CubeSpec
- Mission type: Asteroseismology, technology demonstration
- Operator: European Space Agency
- Website: fys.kuleuven.be/ster/instruments/cubespec

Spacecraft properties
- Spacecraft type: 12U CubeSat
- Manufacturer: KU Leuven

Start of mission
- Launch date: 2027 (planned)

Orbital parameters
- Reference system: Geocentric
- Regime: Sun-synchronous
- Altitude: 500 km

= CubeSpec =

Future European astronomy CubeSat

CubeSpec is a future astronomy CubeSat mission under development by the European Space Agency (ESA) and KU Leuven.
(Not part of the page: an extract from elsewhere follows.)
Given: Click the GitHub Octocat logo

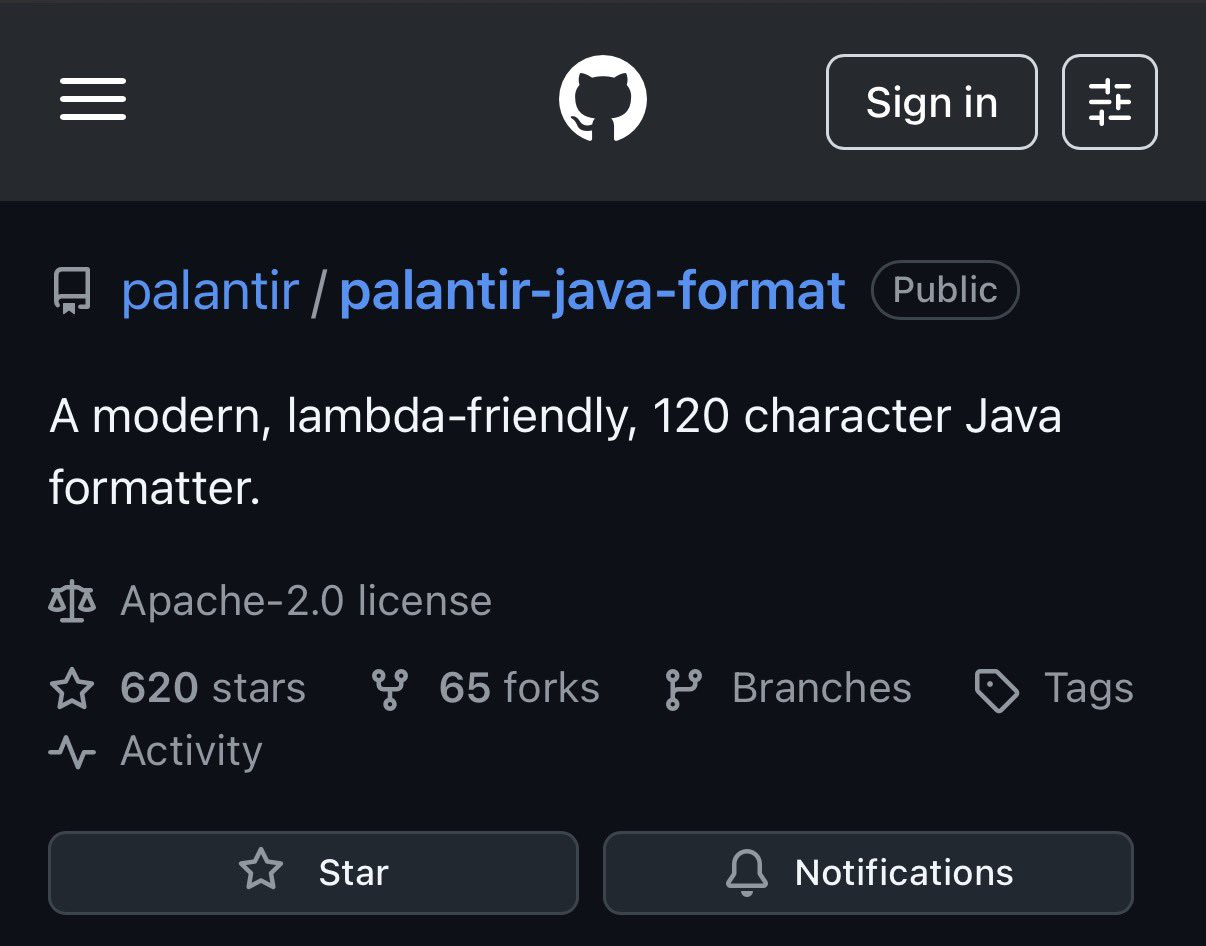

Its objective is to test a low-cost small satellite platform for long-term spectroscopic monitoring of stars from space on the specific case of asteroseismology of massive stars. Similar satellites can be used for many astronomical applications including characterization of exoplanets. CubeSpec is scheduled to launch in mid-2027.

== Technology ==
CubeSpec is testing an easily reconfigurable platform with the potential of observing in a broad range of wavelengths (in visible ligh and UV) and resolutions. To achieve the extreme pointing accuracy needed for the observations, the satellite is equipped with a High-Precision Pointing Platform (HPPP) which uses a rapidly tilting fine steering mirror to redirect starlight towards the spectrograph.